Britain’s biggest reuse and repair centre has just celebrated its first birthday. In its first year of operations, Manchester’s Renew Hub has renovated and sold on 50,000 items – including 953 bikes, almost two thousand electrical items and six thousand items of furniture. In total, this has diverted over 500 tonnes from landfill, playing an important role in creating a local circular economy.
Items for potential reuse are identified at the council’s waste sites and re-directed to the Renew Hub, where people can also donate things directly. They are then sorted in a large warehouse. Several refurbishment workshops operate on site out of reclaimed containers. They fix up things for a second life, and sell them on through an online shop or one of three Renew shops. Here’s a video introduction to the hub:
There are multiple benefits to a scheme like this. First of all, it keeps useful things out of the waste stream, reducing waste. It makes it easy to dispose of unwanted things that others could use, and they get the benefit of good value secondhand furniture, bikes, etc.
The hub has created 20 jobs in repair, and the onsite workshops offer training and apprenticeship opportunities – including a local charity that prevents re-offending through support and employment. The facility will also play an ongoing role in raising awareness of reuse in the city. The next phase of the project is to create community and education spaces within the warehouse, so that it can host schools visits and other events.

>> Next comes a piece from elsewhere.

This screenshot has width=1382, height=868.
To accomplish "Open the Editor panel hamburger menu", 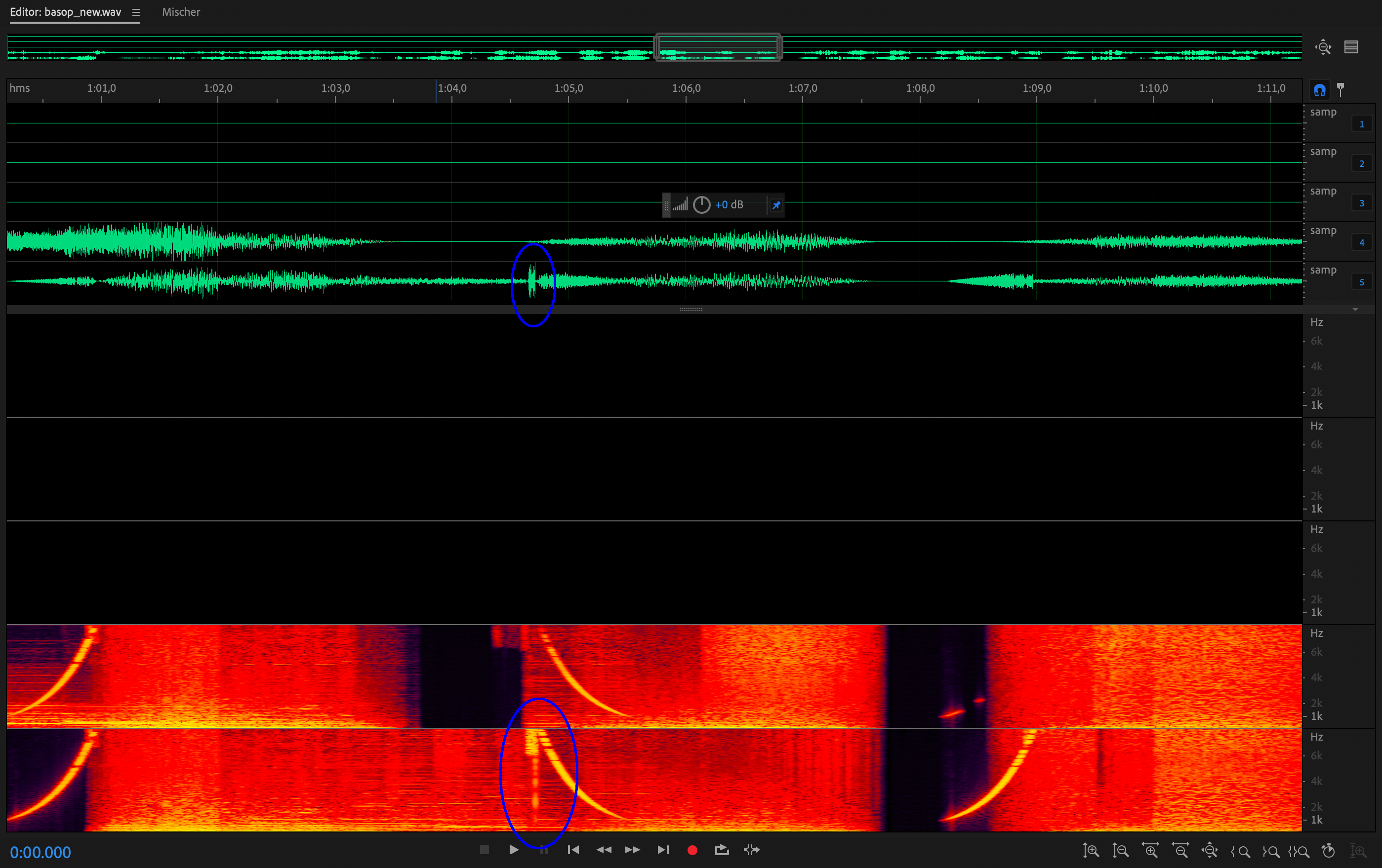I will pyautogui.click(x=136, y=12).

The Reuse Hub runs as a not-for-profit enterprise, supporting local charities through profits raised or directly. Furniture and household goods from the hub are used by housing and homelessness charities.
Could we run a similar scheme in Luton? Or in your town? Absolutely.
It might not be on the same scale as a hub serving Greater Manchester, but the model is replicable. There’s also room for flexibility. Manchester’s hub has been contracted to a waste firm called Suez, with around £320,000 a year generated for the local community. Councils could choose to run the facility themselves, or it could be run with local businesses. The Retuna mall in Sweden, which is a similar project, supports a variety of small upcycling companies.
Up and down the country, perfectly reuseable items are thrown away every day at council waste sites. There are multiple benefits to projects that intervene in the waste stream and capture things for reuse.